Excerpted records –
---

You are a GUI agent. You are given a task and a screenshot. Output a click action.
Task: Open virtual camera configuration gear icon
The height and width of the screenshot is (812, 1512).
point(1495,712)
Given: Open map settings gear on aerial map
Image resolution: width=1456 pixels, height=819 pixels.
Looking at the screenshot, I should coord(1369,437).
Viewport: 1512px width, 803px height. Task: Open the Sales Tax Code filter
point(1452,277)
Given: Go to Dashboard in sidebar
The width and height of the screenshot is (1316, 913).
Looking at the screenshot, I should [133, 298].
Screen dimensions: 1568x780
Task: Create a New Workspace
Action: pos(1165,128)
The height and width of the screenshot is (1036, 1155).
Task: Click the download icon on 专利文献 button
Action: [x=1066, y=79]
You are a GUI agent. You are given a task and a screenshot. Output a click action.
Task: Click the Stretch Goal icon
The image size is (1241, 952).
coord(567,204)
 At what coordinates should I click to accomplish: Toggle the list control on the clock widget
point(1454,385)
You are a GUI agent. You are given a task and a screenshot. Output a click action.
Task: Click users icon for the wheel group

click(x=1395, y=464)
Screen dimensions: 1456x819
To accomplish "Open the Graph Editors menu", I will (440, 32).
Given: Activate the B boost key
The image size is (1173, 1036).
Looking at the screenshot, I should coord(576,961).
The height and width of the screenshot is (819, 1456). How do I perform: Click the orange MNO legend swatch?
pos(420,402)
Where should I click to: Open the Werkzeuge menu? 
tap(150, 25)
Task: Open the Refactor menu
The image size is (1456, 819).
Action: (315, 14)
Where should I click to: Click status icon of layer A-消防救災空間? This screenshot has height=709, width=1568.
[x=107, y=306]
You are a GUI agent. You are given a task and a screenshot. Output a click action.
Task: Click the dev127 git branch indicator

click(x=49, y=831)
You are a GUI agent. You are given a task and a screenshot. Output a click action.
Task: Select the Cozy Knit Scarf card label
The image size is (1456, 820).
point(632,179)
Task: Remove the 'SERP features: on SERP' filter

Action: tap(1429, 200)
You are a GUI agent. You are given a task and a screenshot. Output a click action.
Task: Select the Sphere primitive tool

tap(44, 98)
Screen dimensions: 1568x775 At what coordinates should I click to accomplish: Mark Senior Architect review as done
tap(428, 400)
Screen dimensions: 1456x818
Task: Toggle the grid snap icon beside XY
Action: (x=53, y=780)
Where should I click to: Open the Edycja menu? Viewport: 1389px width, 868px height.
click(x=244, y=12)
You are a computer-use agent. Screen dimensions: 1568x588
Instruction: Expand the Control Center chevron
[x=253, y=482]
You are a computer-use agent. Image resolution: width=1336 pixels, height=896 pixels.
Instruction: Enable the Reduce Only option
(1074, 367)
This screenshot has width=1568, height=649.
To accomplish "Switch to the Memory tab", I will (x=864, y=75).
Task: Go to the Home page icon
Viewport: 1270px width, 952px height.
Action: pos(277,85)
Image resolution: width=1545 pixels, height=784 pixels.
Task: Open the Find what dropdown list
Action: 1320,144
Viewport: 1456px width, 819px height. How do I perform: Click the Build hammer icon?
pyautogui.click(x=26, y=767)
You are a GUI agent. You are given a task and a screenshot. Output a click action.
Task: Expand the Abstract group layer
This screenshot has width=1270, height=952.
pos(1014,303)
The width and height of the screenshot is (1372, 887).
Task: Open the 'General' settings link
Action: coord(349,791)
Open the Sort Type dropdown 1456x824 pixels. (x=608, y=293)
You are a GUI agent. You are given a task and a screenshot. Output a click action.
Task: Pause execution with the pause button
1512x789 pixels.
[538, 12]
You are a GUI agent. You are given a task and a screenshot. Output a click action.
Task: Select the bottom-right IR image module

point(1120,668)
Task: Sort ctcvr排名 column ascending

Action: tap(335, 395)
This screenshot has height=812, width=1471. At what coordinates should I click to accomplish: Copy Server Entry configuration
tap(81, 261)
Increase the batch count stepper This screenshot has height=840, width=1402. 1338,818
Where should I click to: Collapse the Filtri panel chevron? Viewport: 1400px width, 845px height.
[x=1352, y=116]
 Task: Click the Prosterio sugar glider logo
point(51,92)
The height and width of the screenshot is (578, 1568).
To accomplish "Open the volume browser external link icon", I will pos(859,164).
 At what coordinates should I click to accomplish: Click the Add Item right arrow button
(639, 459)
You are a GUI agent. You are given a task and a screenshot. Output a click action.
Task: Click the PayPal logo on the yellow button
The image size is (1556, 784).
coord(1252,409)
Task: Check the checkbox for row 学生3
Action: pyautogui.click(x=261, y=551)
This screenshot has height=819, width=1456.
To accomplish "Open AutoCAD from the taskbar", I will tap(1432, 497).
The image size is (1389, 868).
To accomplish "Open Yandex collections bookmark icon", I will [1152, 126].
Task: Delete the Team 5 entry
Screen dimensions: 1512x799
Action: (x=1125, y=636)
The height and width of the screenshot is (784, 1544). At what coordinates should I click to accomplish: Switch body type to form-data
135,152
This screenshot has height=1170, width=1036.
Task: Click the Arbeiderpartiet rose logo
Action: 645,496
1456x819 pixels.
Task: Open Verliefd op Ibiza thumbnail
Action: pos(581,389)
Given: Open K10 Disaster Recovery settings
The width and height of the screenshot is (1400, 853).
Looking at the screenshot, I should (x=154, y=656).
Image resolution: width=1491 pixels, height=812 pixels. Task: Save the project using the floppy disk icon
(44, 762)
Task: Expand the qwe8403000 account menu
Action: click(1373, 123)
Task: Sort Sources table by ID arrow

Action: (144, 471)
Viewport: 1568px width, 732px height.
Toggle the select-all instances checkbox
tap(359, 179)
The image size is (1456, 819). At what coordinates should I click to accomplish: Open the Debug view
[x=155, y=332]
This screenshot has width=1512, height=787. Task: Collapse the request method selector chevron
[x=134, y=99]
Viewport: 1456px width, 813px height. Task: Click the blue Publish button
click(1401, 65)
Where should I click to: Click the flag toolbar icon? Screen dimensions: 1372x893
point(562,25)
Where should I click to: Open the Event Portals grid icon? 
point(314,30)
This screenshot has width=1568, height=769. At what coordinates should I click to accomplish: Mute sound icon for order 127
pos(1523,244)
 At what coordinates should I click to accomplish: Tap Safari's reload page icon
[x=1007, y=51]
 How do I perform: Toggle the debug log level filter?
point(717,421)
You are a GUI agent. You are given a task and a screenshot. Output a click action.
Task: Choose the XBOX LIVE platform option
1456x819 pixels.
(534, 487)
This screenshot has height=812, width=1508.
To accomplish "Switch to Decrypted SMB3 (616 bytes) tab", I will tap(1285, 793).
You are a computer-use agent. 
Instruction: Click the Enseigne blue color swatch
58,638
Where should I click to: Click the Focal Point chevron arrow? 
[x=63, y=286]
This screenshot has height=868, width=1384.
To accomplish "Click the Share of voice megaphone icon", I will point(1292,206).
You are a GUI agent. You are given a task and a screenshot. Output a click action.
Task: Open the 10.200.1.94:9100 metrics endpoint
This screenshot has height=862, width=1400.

---

Assignment – Write out each entry again, word for word.

Solution to this problem –
You are a GUI agent. You are given a task and a screenshot. Output a click action.
Task: Open virtual camera configuration gear icon
The height and width of the screenshot is (812, 1512).
point(1495,712)
Given: Open map settings gear on aerial map
Image resolution: width=1456 pixels, height=819 pixels.
Looking at the screenshot, I should coord(1369,437).
Viewport: 1512px width, 803px height. Task: Open the Sales Tax Code filter
point(1452,277)
Given: Go to Dashboard in sidebar
The width and height of the screenshot is (1316, 913).
Looking at the screenshot, I should [133, 298].
Screen dimensions: 1568x780
Task: Create a New Workspace
Action: pos(1165,128)
The height and width of the screenshot is (1036, 1155).
Task: Click the download icon on 专利文献 button
Action: [x=1066, y=79]
You are a GUI agent. You are given a task and a screenshot. Output a click action.
Task: Click the Stretch Goal icon
The image size is (1241, 952).
coord(567,204)
 At what coordinates should I click to accomplish: Toggle the list control on the clock widget
point(1454,385)
You are a GUI agent. You are given a task and a screenshot. Output a click action.
Task: Click users icon for the wheel group

click(x=1395, y=464)
Screen dimensions: 1456x819
To accomplish "Open the Graph Editors menu", I will (440, 32).
Given: Activate the B boost key
The image size is (1173, 1036).
Looking at the screenshot, I should coord(576,961).
The height and width of the screenshot is (819, 1456). How do I perform: Click the orange MNO legend swatch?
pos(420,402)
Where should I click to: Open the Werkzeuge menu? 
tap(150, 25)
Task: Open the Refactor menu
The image size is (1456, 819).
Action: (315, 14)
Where should I click to: Click status icon of layer A-消防救災空間? This screenshot has height=709, width=1568.
[x=107, y=306]
You are a GUI agent. You are given a task and a screenshot. Output a click action.
Task: Click the dev127 git branch indicator

click(x=49, y=831)
You are a GUI agent. You are given a task and a screenshot. Output a click action.
Task: Select the Cozy Knit Scarf card label
The image size is (1456, 820).
point(632,179)
Task: Remove the 'SERP features: on SERP' filter

Action: tap(1429, 200)
You are a GUI agent. You are given a task and a screenshot. Output a click action.
Task: Select the Sphere primitive tool

tap(44, 98)
Screen dimensions: 1568x775 At what coordinates should I click to accomplish: Mark Senior Architect review as done
tap(428, 400)
Screen dimensions: 1456x818
Task: Toggle the grid snap icon beside XY
Action: (x=53, y=780)
Where should I click to: Open the Edycja menu? Viewport: 1389px width, 868px height.
click(x=244, y=12)
You are a computer-use agent. Screen dimensions: 1568x588
Instruction: Expand the Control Center chevron
[x=253, y=482]
You are a computer-use agent. Image resolution: width=1336 pixels, height=896 pixels.
Instruction: Enable the Reduce Only option
(1074, 367)
This screenshot has width=1568, height=649.
To accomplish "Switch to the Memory tab", I will (x=864, y=75).
Task: Go to the Home page icon
Viewport: 1270px width, 952px height.
Action: pos(277,85)
Image resolution: width=1545 pixels, height=784 pixels.
Task: Open the Find what dropdown list
Action: 1320,144
Viewport: 1456px width, 819px height. How do I perform: Click the Build hammer icon?
pyautogui.click(x=26, y=767)
You are a GUI agent. You are given a task and a screenshot. Output a click action.
Task: Expand the Abstract group layer
This screenshot has width=1270, height=952.
pos(1014,303)
The width and height of the screenshot is (1372, 887).
Task: Open the 'General' settings link
Action: coord(349,791)
Open the Sort Type dropdown 1456x824 pixels. (x=608, y=293)
You are a GUI agent. You are given a task and a screenshot. Output a click action.
Task: Pause execution with the pause button
1512x789 pixels.
[538, 12]
You are a GUI agent. You are given a task and a screenshot. Output a click action.
Task: Select the bottom-right IR image module

point(1120,668)
Task: Sort ctcvr排名 column ascending

Action: tap(335, 395)
This screenshot has height=812, width=1471. At what coordinates should I click to accomplish: Copy Server Entry configuration
tap(81, 261)
Increase the batch count stepper This screenshot has height=840, width=1402. 1338,818
Where should I click to: Collapse the Filtri panel chevron? Viewport: 1400px width, 845px height.
[x=1352, y=116]
 Task: Click the Prosterio sugar glider logo
point(51,92)
The height and width of the screenshot is (578, 1568).
To accomplish "Open the volume browser external link icon", I will pos(859,164).
 At what coordinates should I click to accomplish: Click the Add Item right arrow button
(639, 459)
You are a GUI agent. You are given a task and a screenshot. Output a click action.
Task: Click the PayPal logo on the yellow button
The image size is (1556, 784).
coord(1252,409)
Task: Check the checkbox for row 学生3
Action: pyautogui.click(x=261, y=551)
This screenshot has height=819, width=1456.
To accomplish "Open AutoCAD from the taskbar", I will tap(1432, 497).
The image size is (1389, 868).
To accomplish "Open Yandex collections bookmark icon", I will [1152, 126].
Task: Delete the Team 5 entry
Screen dimensions: 1512x799
Action: (x=1125, y=636)
The height and width of the screenshot is (784, 1544). At what coordinates should I click to accomplish: Switch body type to form-data
135,152
This screenshot has height=1170, width=1036.
Task: Click the Arbeiderpartiet rose logo
Action: 645,496
1456x819 pixels.
Task: Open Verliefd op Ibiza thumbnail
Action: pos(581,389)
Given: Open K10 Disaster Recovery settings
The width and height of the screenshot is (1400, 853).
Looking at the screenshot, I should (x=154, y=656).
Image resolution: width=1491 pixels, height=812 pixels. Task: Save the project using the floppy disk icon
(44, 762)
Task: Expand the qwe8403000 account menu
Action: click(1373, 123)
Task: Sort Sources table by ID arrow

Action: (144, 471)
Viewport: 1568px width, 732px height.
Toggle the select-all instances checkbox
tap(359, 179)
The image size is (1456, 819). At what coordinates should I click to accomplish: Open the Debug view
[x=155, y=332]
This screenshot has width=1512, height=787. Task: Collapse the request method selector chevron
[x=134, y=99]
Viewport: 1456px width, 813px height. Task: Click the blue Publish button
click(1401, 65)
Where should I click to: Click the flag toolbar icon? Screen dimensions: 1372x893
point(562,25)
Where should I click to: Open the Event Portals grid icon? 
point(314,30)
This screenshot has width=1568, height=769. At what coordinates should I click to accomplish: Mute sound icon for order 127
pos(1523,244)
 At what coordinates should I click to accomplish: Tap Safari's reload page icon
[x=1007, y=51]
 How do I perform: Toggle the debug log level filter?
point(717,421)
You are a GUI agent. You are given a task and a screenshot. Output a click action.
Task: Choose the XBOX LIVE platform option
1456x819 pixels.
(534, 487)
This screenshot has height=812, width=1508.
To accomplish "Switch to Decrypted SMB3 (616 bytes) tab", I will tap(1285, 793).
You are a computer-use agent. 
Instruction: Click the Enseigne blue color swatch
58,638
Where should I click to: Click the Focal Point chevron arrow? 
[x=63, y=286]
This screenshot has height=868, width=1384.
To accomplish "Click the Share of voice megaphone icon", I will point(1292,206).
You are a GUI agent. You are given a task and a screenshot. Output a click action.
Task: Open the 10.200.1.94:9100 metrics endpoint
This screenshot has height=862, width=1400.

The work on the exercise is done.